- **DOCUMENT SECTION**:

______

Coachella Valley Independent

Daily Digest: April 28, 2021

RENO, NEV.—Looking out the window of our room here at the Sands Regency—we are here, in my hometown, visiting family for the first time since the virus arrived—I am pondering the fascinating histories of the two closest buildings.

To the left is the 19-story tower that was once the Sundowner. The hotel-casino closed back in 2003, due to poor management and increased competition. The property was later purchased, with plans for it to be converted into condos, but the project known as The Belvedere stalled. While the smaller tower to the north was renovated, the taller tower closest to me is sad, weathered and unoccupied—a blight on Reno’s skyline.

To my right is a building with even more of a checkered history. Now called 3rd Street Flats, the newly renovated mixed-use residential building opened to its first tenants in December 2016—after being vacant for more than 30 years. The building long known as the Kings Inn was shut down in July 1986, and for most of my life was an ugly, asbestos-ridden eyesore. Numerous local politicians over the years made bulldozing the Kings Inn a priority, but it never happened—and thankfully, the property finally ended up in the hands of the right investors, who were able to give it a new life.

But you know what? Despite the Kings Inn and its three decades of blight, and the Sundowner and its 18 years of dilapidation (with no firm end in sight), the city of Reno has done just fine, thank you very much.

This brings us to the city of Palm Springs, a place that is under serious threat—if certain citizens’ online comments and fundraising efforts are to be believed—from unfinished hotel projects and the impending installation of a statue.

Let me be clear: It’s completely appropriate—and civically responsible, even—to care about, and speak out about, a city’s appearance. Palm Springs would definitely be better off if the Dream Hotel, The Tova, The Orchid Tree Hotel and The Andaz were finally finished. It’s also perfectly fine to debate the merits of, and have strong feelings about, the aesthetics and ethics of “Forever Marilyn,” which is slated to be installed soon on Museum Way.

______

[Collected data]
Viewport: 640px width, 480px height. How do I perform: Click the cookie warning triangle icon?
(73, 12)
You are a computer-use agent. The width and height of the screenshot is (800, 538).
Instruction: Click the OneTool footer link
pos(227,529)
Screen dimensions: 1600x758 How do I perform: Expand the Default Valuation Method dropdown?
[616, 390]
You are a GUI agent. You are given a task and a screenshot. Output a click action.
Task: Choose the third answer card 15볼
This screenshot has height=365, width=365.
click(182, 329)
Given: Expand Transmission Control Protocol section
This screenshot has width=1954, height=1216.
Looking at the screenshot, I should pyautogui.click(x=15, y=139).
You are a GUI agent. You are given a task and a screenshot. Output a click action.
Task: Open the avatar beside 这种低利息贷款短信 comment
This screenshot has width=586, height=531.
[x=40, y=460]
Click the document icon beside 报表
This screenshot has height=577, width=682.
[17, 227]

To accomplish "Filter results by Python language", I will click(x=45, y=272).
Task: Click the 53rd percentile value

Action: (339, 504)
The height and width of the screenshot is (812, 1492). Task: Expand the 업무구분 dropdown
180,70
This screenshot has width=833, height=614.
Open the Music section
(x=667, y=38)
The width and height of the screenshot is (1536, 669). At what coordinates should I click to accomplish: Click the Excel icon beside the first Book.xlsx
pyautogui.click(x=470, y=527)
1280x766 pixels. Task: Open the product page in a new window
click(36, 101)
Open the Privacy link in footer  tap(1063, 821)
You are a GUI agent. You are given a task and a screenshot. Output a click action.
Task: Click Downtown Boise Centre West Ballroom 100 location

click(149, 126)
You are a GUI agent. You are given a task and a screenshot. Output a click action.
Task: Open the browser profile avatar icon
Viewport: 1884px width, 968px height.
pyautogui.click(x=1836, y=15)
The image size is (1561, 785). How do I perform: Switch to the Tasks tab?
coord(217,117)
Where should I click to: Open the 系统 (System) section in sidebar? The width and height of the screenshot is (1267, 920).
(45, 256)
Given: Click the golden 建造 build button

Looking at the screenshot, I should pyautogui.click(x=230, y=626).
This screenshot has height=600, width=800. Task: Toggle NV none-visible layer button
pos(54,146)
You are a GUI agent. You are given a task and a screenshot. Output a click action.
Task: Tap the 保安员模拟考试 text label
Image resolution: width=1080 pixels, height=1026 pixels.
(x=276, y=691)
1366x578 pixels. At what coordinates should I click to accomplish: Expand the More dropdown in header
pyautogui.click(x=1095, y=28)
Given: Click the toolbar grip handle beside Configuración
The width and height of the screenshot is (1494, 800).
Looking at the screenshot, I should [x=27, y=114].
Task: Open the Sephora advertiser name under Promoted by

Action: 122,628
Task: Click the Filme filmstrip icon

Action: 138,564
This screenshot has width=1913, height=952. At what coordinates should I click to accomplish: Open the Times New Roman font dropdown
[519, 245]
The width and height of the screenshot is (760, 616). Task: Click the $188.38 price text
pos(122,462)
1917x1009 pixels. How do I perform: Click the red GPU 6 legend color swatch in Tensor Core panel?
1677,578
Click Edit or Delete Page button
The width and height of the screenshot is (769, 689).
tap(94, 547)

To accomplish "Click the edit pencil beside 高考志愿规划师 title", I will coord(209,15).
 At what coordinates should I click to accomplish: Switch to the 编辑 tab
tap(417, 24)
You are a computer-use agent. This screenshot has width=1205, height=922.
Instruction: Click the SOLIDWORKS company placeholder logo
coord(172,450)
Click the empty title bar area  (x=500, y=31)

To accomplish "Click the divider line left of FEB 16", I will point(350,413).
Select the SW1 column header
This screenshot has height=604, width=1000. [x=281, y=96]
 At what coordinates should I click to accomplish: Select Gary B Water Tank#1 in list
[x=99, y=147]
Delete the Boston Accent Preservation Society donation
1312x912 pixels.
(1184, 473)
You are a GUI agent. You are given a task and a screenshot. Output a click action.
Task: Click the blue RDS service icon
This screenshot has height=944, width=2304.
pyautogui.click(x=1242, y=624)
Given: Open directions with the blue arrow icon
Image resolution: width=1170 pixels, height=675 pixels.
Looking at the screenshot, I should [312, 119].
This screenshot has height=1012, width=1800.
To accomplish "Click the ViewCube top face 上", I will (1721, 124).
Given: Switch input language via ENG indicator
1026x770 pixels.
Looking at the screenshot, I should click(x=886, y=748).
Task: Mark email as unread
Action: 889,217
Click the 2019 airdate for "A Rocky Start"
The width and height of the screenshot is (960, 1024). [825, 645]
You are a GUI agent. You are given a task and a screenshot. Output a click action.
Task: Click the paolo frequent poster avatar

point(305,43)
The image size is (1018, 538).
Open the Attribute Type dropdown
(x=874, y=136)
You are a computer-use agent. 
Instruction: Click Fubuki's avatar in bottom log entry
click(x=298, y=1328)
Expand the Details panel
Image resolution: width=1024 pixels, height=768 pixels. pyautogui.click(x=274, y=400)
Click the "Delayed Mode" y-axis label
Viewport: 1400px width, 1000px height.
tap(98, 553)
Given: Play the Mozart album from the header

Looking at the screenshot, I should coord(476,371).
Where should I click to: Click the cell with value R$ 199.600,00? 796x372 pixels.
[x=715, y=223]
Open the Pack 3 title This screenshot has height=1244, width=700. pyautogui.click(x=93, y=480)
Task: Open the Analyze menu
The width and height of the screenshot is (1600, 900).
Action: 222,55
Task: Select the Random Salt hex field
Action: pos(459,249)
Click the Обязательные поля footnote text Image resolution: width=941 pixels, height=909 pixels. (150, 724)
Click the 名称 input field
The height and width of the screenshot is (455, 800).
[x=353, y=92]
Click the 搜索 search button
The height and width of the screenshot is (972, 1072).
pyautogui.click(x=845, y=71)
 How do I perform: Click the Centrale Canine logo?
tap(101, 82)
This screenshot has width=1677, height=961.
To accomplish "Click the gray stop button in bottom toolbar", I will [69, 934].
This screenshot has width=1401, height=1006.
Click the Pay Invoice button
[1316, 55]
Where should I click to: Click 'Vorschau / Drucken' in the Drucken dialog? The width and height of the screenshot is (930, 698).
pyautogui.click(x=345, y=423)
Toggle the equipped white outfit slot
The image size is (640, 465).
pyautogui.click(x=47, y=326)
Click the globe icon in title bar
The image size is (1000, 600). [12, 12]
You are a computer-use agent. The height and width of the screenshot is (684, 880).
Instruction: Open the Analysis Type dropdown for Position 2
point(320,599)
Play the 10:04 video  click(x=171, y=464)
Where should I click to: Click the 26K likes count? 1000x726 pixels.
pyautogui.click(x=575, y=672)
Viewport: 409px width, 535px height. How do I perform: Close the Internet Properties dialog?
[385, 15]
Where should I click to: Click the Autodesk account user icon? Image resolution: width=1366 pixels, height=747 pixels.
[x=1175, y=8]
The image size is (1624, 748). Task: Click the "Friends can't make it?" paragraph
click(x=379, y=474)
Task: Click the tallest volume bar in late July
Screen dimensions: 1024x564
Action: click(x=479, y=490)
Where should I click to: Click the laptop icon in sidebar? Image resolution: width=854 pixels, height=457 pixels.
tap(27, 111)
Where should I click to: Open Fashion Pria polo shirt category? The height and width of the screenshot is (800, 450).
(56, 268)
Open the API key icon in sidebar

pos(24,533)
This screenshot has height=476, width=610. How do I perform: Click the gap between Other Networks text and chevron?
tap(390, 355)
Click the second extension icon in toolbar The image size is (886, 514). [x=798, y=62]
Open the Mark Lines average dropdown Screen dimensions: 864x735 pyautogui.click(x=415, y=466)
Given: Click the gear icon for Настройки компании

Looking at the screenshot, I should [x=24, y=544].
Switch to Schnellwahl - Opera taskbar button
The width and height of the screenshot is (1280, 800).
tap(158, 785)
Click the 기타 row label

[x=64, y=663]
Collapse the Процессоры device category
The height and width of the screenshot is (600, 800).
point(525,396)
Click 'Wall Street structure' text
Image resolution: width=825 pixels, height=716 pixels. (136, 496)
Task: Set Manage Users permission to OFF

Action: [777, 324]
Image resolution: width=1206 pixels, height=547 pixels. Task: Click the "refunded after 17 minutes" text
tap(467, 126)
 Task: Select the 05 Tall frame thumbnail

______

- **WHAT YOU ARE ASKED TO DO**:
Please say whether each statement agrees with the daily digest, answering yes or no and quoting the words of the digest that settle it. (a) The Sundowner hotel-casino closed in 2003. (b) The Kings Inn was eventually bulldozed. (c) 3rd Street Flats opened to its first tenants in December 2016.

- **WRITTEN SOLUTION**:
(a) Yes: "The hotel-casino closed back in 2003, due to poor management and increased competition."
(b) No: "Numerous local politicians over the years made bulldozing the Kings Inn a priority, but it never happened"
(c) Yes: "the newly renovated mixed-use residential building opened to its first tenants in December 2016"